GOAL OF THE EXERCISE => Beginning with the line that includes "You are a GUI" and ending with the last line of the entries below, set down each line exactly; include no pictures.

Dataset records

== Segment start ==

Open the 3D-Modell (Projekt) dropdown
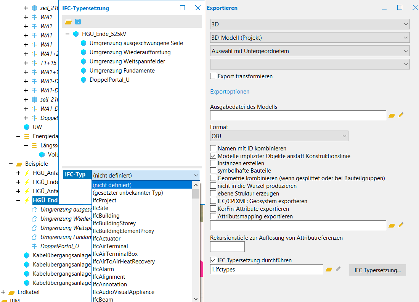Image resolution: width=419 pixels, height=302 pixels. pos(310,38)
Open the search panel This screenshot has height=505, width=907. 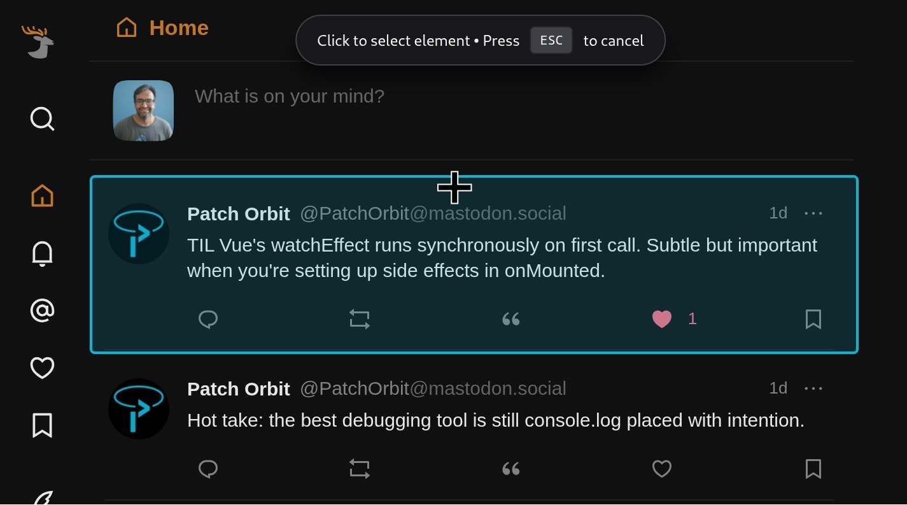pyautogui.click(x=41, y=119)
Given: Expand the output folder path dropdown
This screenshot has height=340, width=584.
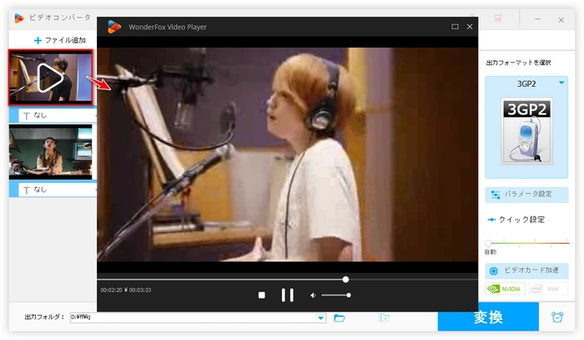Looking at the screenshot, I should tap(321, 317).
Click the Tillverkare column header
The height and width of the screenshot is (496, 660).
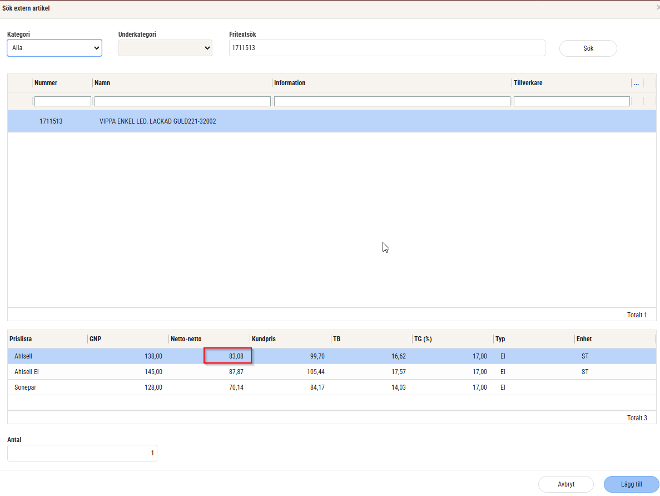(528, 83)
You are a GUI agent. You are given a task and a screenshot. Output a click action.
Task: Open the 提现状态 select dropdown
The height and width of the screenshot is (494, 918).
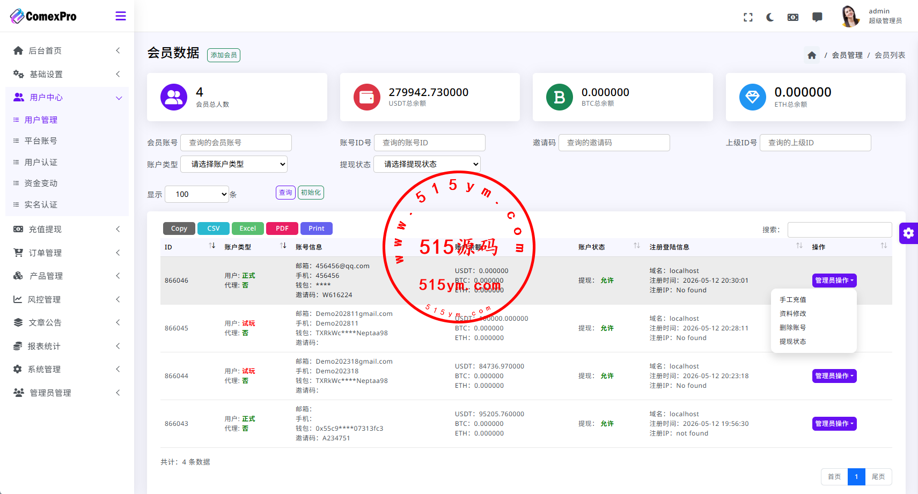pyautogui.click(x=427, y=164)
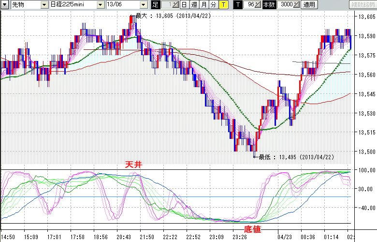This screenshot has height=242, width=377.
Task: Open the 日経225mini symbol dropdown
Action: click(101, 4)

== Segment end ==

WRITTEN RESPONSE =>
You are a GUI agent. You are given a task and a screenshot. Output a click action.
Task: Open the 提现状态 select dropdown
The height and width of the screenshot is (494, 918).
pyautogui.click(x=427, y=164)
This screenshot has height=242, width=377.
Task: Open the 日経225mini symbol dropdown
Action: click(101, 4)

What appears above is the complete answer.